Above all, I consider myself a comedy writer. While I love horror and writing horror, I feel like a total novice hack at it. I was starting to feel increasingly more confident with this script. This is the response we got:


[12:13] WritingPartner:
been e-mailing back and forth with the director's assistant.
[12:14] WritingPartner: based on our log line we are too expensive.
[12:14] WritingPartner: he hasn't responded to whether or not we should submit if we make changes.
[12:14] WritingPartner: his complaints
[12:14] WritingPartner: 1) guns are expensive
[12:14] WritingPartner: 2) blood is expensive
[12:14] WritingPartner: 3) a hospital is too expensive
[12:15] WritingPartner: not sure what their budget was or what kind of horror film they were expecting to make

Okay. I can understand "guns are expensive" because, well, guns are expensive depending on the budget you're looking at.

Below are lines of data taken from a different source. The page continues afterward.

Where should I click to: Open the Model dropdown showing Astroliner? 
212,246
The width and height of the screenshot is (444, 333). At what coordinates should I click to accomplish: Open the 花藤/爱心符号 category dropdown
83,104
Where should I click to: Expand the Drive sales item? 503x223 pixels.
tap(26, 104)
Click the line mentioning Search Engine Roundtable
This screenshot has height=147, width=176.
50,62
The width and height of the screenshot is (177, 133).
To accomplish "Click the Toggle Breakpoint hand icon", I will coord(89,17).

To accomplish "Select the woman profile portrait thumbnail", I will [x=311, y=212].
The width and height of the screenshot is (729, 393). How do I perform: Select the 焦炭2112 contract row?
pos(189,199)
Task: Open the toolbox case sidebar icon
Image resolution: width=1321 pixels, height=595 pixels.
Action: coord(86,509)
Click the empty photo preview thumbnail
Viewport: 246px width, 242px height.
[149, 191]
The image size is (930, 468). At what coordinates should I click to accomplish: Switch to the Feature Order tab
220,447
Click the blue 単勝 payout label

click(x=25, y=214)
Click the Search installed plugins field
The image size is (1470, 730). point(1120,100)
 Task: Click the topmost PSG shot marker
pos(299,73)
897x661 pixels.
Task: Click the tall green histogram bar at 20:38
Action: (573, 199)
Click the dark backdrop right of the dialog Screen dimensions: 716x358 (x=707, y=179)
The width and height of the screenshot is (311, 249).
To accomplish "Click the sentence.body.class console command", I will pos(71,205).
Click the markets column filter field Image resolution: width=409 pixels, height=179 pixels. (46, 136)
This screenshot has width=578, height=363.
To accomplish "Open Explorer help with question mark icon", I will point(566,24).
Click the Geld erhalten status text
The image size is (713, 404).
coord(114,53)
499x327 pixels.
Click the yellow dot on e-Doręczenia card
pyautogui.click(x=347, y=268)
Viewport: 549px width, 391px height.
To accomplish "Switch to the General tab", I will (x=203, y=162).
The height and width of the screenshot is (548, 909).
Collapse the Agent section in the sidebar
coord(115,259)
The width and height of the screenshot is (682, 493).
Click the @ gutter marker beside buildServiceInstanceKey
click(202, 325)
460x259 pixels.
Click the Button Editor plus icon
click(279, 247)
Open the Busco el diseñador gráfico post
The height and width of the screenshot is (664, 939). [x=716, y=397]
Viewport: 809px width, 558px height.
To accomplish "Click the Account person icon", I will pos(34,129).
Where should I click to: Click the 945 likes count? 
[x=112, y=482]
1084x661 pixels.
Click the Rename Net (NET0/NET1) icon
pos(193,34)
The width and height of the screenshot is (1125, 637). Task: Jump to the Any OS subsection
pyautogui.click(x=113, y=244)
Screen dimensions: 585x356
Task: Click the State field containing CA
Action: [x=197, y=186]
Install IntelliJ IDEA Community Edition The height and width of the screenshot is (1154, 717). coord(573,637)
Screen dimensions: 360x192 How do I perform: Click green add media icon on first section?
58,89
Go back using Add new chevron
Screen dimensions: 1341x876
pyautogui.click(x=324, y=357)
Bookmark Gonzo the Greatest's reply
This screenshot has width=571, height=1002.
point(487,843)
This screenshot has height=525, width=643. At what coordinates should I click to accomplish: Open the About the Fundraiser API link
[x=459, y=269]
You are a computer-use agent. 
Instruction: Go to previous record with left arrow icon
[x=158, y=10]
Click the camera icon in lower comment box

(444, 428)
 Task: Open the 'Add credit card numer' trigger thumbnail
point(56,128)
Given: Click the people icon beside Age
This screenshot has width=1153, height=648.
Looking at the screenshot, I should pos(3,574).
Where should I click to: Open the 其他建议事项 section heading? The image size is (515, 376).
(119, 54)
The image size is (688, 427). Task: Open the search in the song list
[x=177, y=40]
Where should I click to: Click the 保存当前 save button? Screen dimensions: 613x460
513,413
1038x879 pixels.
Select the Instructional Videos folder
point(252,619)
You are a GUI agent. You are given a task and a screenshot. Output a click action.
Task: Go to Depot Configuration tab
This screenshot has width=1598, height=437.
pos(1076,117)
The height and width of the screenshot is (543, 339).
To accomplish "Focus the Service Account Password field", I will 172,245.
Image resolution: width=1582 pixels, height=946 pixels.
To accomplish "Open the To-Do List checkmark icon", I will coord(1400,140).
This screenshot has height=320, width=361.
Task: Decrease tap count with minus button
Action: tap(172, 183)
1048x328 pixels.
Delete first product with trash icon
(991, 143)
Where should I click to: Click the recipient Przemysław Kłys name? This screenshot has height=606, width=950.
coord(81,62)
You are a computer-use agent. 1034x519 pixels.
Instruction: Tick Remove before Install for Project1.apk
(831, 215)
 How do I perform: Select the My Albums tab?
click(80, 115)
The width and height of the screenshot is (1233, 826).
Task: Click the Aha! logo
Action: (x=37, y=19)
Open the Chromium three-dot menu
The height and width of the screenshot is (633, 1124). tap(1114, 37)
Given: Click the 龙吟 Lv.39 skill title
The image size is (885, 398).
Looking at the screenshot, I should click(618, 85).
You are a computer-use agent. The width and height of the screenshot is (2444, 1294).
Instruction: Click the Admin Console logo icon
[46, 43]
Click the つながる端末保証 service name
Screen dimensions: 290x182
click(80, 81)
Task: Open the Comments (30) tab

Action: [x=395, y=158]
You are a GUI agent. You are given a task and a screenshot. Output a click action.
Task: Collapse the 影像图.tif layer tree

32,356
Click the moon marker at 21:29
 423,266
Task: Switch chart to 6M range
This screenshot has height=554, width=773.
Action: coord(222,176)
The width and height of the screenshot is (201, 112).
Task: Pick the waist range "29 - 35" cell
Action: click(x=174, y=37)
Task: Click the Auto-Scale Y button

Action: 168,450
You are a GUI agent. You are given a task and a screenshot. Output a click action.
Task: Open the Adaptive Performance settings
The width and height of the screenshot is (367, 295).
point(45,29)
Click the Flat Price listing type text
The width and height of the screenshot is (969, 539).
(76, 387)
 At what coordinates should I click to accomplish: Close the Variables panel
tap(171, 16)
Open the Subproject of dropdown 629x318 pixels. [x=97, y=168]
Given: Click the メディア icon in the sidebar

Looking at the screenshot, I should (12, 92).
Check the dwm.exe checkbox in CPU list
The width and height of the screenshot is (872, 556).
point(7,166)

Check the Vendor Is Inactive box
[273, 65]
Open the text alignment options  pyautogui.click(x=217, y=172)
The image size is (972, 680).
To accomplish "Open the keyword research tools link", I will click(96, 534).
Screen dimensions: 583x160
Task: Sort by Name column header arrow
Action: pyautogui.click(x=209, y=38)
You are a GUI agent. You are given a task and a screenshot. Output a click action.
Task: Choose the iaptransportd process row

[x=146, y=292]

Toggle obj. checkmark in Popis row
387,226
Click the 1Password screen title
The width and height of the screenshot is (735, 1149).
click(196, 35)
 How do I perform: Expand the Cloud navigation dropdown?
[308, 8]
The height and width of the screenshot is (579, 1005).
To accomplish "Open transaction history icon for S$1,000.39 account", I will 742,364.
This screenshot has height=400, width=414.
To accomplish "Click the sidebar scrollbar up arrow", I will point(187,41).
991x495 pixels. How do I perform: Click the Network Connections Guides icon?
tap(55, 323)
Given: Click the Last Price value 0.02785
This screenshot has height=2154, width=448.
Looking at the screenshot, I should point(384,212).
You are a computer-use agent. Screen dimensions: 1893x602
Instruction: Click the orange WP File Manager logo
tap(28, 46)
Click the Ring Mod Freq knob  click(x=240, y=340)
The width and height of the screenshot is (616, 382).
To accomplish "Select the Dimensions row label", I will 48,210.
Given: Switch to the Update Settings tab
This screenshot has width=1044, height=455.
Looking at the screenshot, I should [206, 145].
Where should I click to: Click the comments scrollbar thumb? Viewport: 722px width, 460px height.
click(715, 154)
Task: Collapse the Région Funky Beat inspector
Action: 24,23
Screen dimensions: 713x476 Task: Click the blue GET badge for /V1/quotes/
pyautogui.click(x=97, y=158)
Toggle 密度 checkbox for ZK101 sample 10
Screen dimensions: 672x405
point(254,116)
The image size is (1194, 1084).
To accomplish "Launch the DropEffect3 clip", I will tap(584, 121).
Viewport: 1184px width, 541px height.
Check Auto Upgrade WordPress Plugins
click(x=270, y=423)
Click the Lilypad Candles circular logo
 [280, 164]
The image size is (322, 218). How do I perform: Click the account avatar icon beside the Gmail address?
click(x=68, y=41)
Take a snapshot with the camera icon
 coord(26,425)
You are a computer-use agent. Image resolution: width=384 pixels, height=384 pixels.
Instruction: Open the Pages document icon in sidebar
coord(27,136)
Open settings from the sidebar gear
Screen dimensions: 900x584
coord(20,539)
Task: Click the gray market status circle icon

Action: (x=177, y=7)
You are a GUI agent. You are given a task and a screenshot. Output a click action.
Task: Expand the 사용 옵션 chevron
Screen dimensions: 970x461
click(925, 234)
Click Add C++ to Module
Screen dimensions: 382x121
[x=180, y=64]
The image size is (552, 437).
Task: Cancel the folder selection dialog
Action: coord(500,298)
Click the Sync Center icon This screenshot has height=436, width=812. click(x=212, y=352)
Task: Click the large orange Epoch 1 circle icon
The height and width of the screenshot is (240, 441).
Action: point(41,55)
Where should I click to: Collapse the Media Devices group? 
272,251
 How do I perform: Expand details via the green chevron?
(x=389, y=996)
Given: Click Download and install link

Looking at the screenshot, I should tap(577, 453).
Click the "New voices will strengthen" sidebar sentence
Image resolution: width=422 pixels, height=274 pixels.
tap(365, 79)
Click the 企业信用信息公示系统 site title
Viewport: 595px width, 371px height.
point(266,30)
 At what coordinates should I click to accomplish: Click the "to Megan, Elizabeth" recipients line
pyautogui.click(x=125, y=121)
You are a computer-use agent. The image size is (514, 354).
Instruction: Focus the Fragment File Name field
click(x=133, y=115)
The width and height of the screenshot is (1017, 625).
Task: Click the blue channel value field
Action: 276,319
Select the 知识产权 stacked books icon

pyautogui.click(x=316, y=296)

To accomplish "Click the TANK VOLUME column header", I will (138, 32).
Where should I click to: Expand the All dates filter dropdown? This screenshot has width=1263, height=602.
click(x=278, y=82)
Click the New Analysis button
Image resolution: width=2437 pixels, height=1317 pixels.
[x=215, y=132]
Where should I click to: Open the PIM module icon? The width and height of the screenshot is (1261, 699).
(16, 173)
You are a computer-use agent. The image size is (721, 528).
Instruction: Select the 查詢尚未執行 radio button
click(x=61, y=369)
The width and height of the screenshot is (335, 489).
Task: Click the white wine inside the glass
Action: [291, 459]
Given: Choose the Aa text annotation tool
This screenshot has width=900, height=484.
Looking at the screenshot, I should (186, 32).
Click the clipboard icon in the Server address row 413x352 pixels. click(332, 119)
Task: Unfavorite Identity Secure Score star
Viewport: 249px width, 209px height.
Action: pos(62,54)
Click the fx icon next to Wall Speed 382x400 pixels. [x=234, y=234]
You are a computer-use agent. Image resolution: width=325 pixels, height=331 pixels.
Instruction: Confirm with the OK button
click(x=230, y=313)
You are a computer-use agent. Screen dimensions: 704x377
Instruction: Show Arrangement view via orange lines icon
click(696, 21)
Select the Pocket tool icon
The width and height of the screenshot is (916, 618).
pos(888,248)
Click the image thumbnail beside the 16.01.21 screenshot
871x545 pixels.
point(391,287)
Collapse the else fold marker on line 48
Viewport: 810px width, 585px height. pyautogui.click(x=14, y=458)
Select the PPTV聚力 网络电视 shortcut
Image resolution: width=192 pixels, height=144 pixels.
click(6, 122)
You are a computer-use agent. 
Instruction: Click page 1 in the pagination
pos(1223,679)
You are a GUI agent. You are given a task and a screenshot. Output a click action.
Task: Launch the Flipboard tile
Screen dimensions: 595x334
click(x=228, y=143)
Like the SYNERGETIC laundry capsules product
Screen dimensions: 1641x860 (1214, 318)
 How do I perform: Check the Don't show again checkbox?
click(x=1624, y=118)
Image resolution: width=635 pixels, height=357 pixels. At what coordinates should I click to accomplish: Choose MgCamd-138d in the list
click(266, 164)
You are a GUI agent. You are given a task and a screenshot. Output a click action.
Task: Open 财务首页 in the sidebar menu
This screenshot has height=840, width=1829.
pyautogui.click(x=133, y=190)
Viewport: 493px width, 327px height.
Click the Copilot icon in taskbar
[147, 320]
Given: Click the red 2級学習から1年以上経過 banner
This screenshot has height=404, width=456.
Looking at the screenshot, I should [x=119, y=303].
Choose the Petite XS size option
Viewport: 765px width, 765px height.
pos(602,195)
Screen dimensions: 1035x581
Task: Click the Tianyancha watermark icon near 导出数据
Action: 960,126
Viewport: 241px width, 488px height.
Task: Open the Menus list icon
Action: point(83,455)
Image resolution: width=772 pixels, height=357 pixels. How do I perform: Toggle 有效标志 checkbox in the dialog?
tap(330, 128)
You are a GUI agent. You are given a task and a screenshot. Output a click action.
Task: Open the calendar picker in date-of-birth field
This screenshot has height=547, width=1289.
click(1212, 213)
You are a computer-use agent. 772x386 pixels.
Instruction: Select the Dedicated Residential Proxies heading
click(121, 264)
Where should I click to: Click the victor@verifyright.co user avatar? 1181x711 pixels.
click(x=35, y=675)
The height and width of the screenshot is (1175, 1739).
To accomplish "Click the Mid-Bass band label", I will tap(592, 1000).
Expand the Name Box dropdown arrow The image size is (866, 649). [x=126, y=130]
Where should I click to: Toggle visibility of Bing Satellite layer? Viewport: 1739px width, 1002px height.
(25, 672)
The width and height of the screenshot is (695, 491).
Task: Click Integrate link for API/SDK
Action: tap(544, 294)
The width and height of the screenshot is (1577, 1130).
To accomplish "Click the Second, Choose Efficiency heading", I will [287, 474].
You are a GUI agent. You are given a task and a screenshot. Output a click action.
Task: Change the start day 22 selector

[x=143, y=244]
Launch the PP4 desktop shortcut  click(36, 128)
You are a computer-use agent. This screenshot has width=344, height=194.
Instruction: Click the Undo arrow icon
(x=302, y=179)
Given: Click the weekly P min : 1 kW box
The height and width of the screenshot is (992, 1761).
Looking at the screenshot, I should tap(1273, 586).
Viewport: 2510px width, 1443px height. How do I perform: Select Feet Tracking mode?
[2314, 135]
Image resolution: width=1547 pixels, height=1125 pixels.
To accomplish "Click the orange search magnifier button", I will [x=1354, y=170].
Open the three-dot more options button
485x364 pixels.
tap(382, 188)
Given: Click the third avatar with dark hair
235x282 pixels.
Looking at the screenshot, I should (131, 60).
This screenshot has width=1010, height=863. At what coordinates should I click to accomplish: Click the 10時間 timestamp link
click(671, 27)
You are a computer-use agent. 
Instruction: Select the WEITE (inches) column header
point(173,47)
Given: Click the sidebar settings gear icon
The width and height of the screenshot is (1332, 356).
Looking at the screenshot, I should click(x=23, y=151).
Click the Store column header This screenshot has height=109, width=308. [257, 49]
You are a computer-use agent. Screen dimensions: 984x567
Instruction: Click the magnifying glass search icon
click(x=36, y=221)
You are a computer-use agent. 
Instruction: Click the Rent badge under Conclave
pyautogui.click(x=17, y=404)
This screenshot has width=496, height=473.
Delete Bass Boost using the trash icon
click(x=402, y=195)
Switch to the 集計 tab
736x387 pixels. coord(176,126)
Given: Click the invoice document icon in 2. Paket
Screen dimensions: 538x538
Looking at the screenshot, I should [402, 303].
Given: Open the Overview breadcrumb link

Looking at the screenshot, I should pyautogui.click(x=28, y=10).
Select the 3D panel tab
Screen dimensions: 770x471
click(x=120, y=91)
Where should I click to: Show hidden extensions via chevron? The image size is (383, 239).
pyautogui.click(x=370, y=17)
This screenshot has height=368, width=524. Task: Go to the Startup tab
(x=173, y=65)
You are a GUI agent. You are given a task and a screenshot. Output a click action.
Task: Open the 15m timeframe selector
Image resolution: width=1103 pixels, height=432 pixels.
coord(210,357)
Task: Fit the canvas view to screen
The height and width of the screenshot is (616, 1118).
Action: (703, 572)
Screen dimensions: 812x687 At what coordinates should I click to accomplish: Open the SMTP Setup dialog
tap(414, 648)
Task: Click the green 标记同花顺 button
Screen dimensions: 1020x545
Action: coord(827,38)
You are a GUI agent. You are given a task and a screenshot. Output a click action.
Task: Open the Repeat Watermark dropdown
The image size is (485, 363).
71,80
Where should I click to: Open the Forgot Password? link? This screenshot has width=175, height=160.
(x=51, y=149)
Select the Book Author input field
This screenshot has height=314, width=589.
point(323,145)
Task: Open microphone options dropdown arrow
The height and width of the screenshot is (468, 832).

If you're going to kill "monsters", however, guns are a nice, effective way of doing it. If that had been the one thing said, I would've understood where they were at and considered changes. However, skipping ahead...

"A hospital is too expensive" -- This could honestly go either way. To have a script limited to one location is generally considered a cost-saving measure. The reason I had the germ of an idea initially was because I was told by a reliable source that you can get hospital locations on the cheap.

"Blood is expensive" --
Shenanigans! Malarky! I use the word so rarely I don't even know how to spell it. Blood is cheap. Blood is good. If a director can afford to have an assistant but not to have blood in their horror film, their priorities are horribly out of whack.

My Tweets on this --
Low budget director rejected horror script - "blood too expensive" - want face-to-face so I can slap them upside the head...
Although I am perversely proud that I could co-write something wherein the blood usage was cost prohibitive.